Warnings Over So-Called “Fatty Foods” Should Never Have Been Issued

Wednesday, 11 February 2015

Researchers now say that global guidelines urging people to cut down on fatty foods should never have been introduced.

The guidelines, which were brought in over 30 years ago, warn people against eating fatty foods such as cheese and butter.

This dietary advice was issued to tens of millions of people in the UK, Ireland and the USA in the late 1970s and early 1980s, warning that consumption of fatty foods must be limited strictly to decrease the risk of heart disease. It suggested that people should reduce their fat consumption to 30 percent of total intake of energy, and saturated fat to 10 percent.

According to experts, the recommendations were not backed up scientifically, and so should never have been introduced to the public. They say that the guidelines lacked any solid scientific evidence to back them.

Experts have warned that placing saturated fat as the “main dietary villain” has prevented public health teams from paying more attention to other risks such as carbohydrates, which are said to be adding to the current obesity problem.

The research paper, which is published in online journal Open Heart, reviewed the available data at the time the guidelines were introduced. It states that it is seemingly incomprehensible that dietary advice was introduced for 56 million UK citizens and 220 million American citizens, considering the converse results from a small amount of unhealthy individuals.

The paper reports that the present meta-analysis results support the hypothesis that the evidence doesn’t support the introduction of the dietary fat guidelines in order to reduce heart disease risk or mortality related to it.

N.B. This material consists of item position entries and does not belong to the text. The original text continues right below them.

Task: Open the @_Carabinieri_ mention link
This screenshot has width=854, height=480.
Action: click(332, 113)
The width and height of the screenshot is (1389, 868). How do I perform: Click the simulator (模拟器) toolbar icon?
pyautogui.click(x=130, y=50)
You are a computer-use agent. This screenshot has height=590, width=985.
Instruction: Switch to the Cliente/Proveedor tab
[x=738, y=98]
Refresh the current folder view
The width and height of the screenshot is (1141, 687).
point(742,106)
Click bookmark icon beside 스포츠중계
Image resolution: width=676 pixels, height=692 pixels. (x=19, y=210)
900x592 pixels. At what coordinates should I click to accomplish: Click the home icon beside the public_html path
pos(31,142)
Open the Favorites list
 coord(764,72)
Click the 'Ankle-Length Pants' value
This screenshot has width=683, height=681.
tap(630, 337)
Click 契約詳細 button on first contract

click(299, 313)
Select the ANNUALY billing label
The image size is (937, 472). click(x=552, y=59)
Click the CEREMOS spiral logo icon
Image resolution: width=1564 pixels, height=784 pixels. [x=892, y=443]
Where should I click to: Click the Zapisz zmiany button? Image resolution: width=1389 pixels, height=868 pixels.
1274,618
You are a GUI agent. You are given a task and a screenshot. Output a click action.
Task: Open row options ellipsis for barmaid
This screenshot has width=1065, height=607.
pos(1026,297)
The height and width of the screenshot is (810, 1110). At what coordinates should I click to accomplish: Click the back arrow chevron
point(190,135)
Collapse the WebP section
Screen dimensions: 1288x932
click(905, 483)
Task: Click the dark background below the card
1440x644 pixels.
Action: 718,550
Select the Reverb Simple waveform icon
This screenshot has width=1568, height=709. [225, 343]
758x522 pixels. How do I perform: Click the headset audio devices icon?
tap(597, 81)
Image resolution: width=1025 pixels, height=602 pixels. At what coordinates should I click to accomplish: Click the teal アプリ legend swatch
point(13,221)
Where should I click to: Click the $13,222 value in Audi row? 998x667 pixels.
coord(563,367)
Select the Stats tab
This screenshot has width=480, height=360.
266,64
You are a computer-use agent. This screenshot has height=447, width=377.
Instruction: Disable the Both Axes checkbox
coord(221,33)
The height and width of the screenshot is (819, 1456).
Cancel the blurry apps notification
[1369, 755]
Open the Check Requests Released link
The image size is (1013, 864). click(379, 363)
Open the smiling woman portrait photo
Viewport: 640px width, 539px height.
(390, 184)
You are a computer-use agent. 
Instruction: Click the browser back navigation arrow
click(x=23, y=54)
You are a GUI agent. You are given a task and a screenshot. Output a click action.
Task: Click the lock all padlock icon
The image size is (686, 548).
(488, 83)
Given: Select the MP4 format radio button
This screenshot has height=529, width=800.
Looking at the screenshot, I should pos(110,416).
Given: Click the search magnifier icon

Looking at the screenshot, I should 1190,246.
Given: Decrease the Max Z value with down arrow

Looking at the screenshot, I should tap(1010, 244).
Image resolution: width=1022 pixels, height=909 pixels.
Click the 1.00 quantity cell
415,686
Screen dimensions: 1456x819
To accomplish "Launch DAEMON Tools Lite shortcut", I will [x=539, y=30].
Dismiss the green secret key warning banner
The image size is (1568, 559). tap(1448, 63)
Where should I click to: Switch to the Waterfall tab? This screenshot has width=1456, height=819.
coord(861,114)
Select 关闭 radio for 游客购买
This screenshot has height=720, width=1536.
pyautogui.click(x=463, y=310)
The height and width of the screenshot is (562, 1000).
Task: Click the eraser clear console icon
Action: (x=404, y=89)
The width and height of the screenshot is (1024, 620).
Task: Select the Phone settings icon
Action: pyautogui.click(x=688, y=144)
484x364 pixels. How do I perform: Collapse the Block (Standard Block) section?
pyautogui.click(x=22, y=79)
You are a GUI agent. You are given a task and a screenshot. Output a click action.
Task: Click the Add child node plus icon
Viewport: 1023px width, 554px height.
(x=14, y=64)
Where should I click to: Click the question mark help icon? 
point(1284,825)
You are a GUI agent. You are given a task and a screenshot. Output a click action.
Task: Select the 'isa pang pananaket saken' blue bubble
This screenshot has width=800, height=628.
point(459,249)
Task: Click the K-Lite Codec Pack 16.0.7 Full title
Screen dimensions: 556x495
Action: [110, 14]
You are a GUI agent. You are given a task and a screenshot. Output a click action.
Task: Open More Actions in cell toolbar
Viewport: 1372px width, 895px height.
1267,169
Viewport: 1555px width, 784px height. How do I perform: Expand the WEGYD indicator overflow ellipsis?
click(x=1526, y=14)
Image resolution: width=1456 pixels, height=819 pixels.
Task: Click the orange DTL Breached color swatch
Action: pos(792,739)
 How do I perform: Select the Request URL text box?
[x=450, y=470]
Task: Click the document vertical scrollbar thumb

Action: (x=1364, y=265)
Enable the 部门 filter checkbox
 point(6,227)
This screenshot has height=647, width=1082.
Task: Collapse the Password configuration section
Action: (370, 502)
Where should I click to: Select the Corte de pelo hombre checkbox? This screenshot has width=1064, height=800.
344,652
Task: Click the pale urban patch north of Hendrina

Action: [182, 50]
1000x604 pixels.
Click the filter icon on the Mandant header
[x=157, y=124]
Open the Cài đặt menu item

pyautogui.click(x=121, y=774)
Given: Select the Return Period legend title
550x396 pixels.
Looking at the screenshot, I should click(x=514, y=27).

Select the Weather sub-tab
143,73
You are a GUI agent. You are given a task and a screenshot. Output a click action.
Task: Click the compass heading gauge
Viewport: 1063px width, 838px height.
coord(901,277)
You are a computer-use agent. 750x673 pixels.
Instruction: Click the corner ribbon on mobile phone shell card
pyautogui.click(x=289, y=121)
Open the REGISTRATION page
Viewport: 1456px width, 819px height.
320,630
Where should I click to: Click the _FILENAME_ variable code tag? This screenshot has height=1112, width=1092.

In an editorial linked to the research, Rahul Bahl from the Royal Berkshire NHS Foundation Trust warns that although the argument that public health teams are over-relying on the risks posed by saturated fat over other nutrients (i.e. carbohydrates) is strong, simply replacing one caricature with another may not be a viable solution.

Chief nutritionist at Public Health England, Dr Alison Tedstone, has said that the paper is not critical of any current advice regarding saturated fat, but it suggests that the advice was prematurely in the 1980s.

She went on to say that the advice brought out by the Committee on Medical Aspects of Food Policy (COMA) in 1991 did confirm that consuming too much saturated fat can raise the level of cholesterol, which in turn increase the risk of heart disease.

According to dietary experts, many perceived backtracks on what is or isn’t healthy cause more harm than good, as it is down to individuals.